Regarding return-conditioned rollouts with learned models, we agree that this is an interesting and important avenue. In our work, we treat the single step reward values as a proxy for the return and condition transitions on optimistic and feasible rewards. A natural next step would be to extend the optimistic horizon to match the task horizon and condition entire rollouts on optimistic total returns. In theory, this could enable the discovery of optimal trajectories, where intermediate states yield small rewards and later states provide larger rewards (as pointed out in your original review). Such exploration can be driven by epistemic uncertainty over performance as encoded over multi-step imagined returns or value functions. However, these approaches remain quite challenging due to the accumulation of model biases over multi-step imagined rollouts [3] and the rigidity of overestimated value functions [4, 5]. For instance, the recent method presented in [6] aims to be optimistic over the values yet does not reach SAC-best performance on some standard benchmark tasks. While this line of work is very promising, further research is needed to develop algorithms that can effectively explore using optimistic return-conditioned rollouts. By establishing the importance of joint uncertainty modeling for optimistic exploration, we believe that our work meaningfully contributes to advancing this area and we are eager to extend our work in this direction in the future. However, due to the many challenges involved, directly addressing optimistic return-conditioned rollouts is out of scope for this paper.
- For a more empirically motivated paper, I think the experimental section would need to be exceptionally strong. In its current form, however, I find the empirical benefit not quite convincing enough (both in the performance on the shown experiments and in terms of the variety of experiments) for the high requirements of this venue.
Response: Regarding the experimental section, we would like to highlight that this has been improved in the newest version of the paper that was updated after your most recent comment. These updates directly respond to both criteria you mentioned: the variety of experiments and the performance on shown experiments.
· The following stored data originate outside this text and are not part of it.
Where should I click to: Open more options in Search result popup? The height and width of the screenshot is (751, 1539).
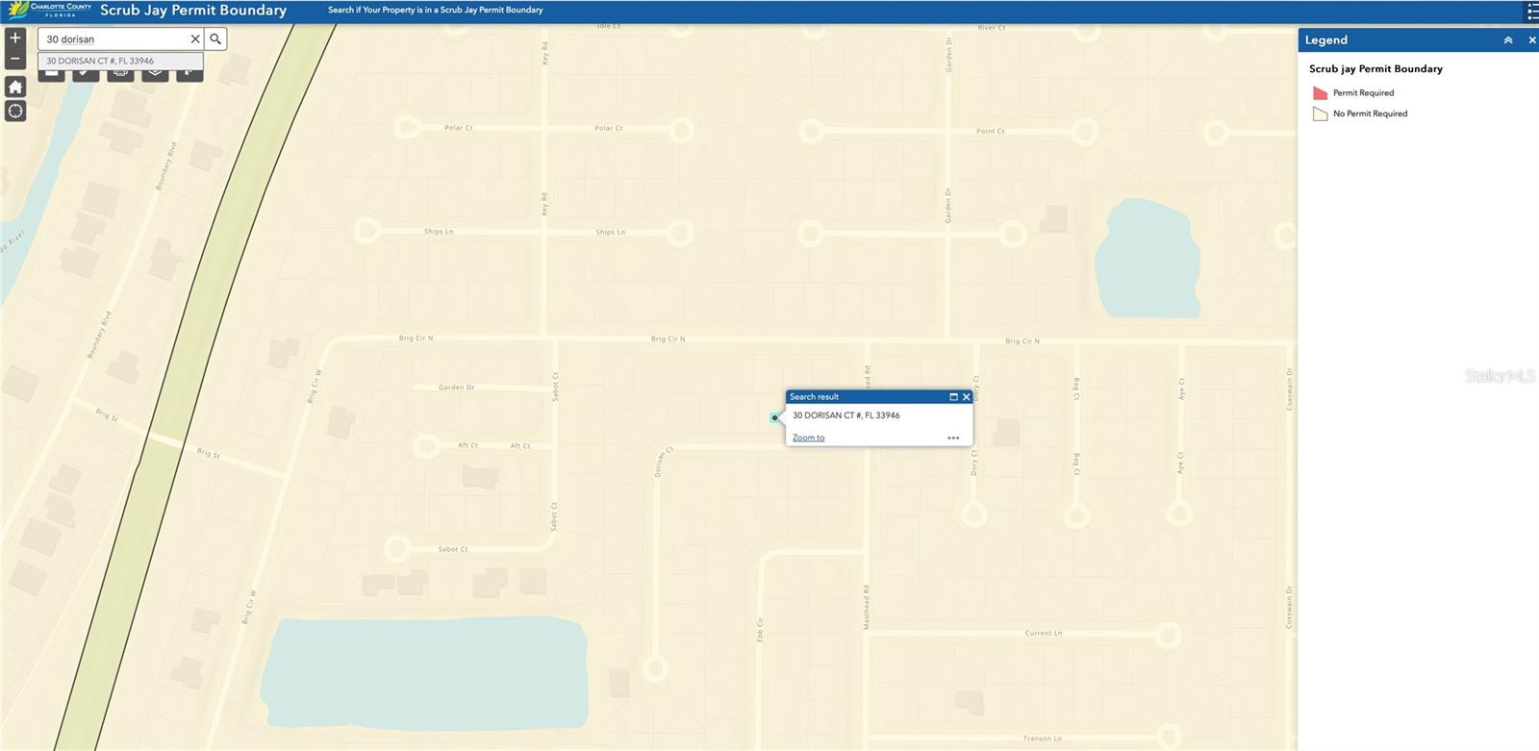click(953, 438)
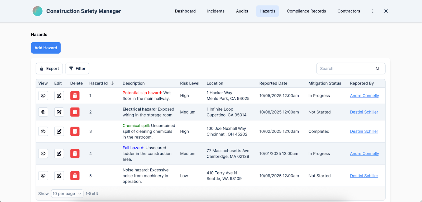Edit hazard 2 using the pencil icon
The image size is (422, 202).
click(59, 112)
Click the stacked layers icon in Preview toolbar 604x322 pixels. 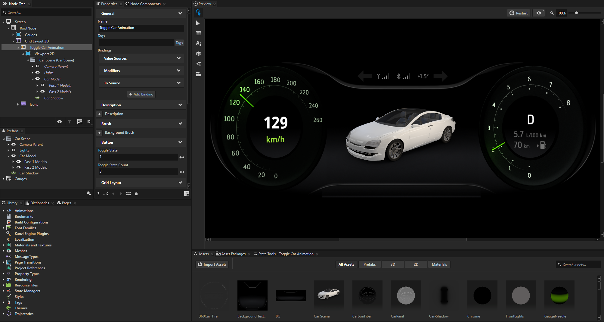pos(198,54)
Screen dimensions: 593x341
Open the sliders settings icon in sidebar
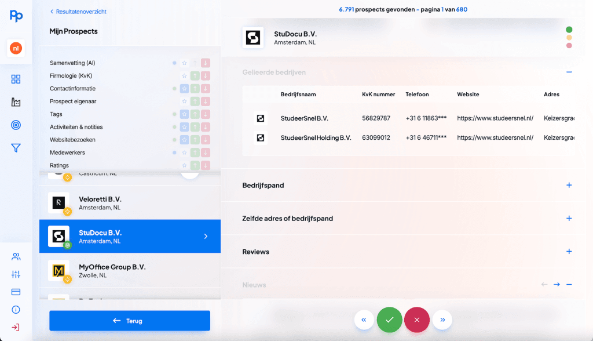click(x=16, y=274)
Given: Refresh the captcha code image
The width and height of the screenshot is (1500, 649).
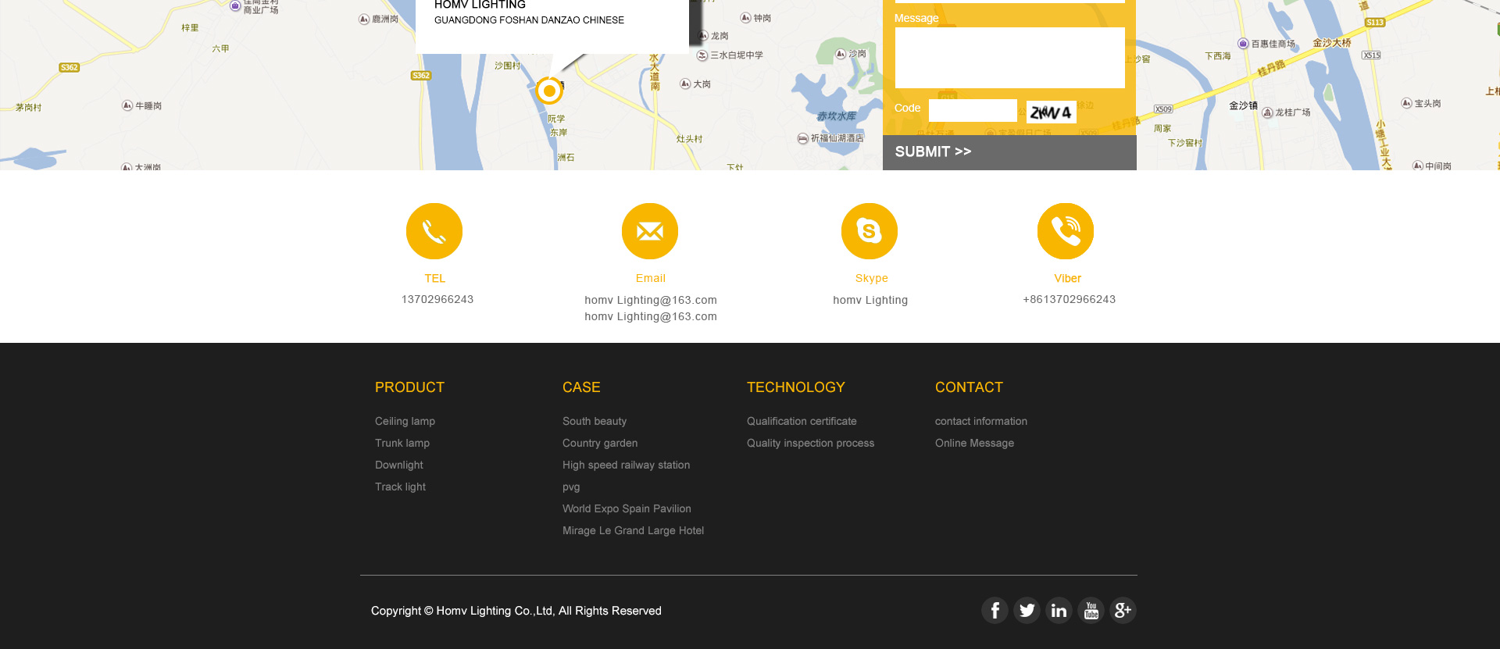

First, following Reviewer LvwR’s suggestion, we have evaluated HOT-GP on two Sparse Point Mazes of varying difficulty from the D4RL suite (Figure 2). In the simpler U Maze environment, HOT-GP matches the sample efficiency and performance of alternative methods. In the more challenging Medium [sized] Maze environment, HOT-GP with higher levels of optimism ( from 0.1 to 0.7) outperforms both HOT-GP with lower levels of optimism and all comparison methods. These results validate the findings from our original experiments and demonstrate HOT-GP’s adaptability to new, complex tasks requiring long-horizon exploration, all without requiring tuning or other parameters. Notably, we observe consistency in these results across diverse test suites. If there are additional specific experiments that you think would highlight particular characteristics of our model or approach, we would be happy to do such evaluations for the final version of the paper.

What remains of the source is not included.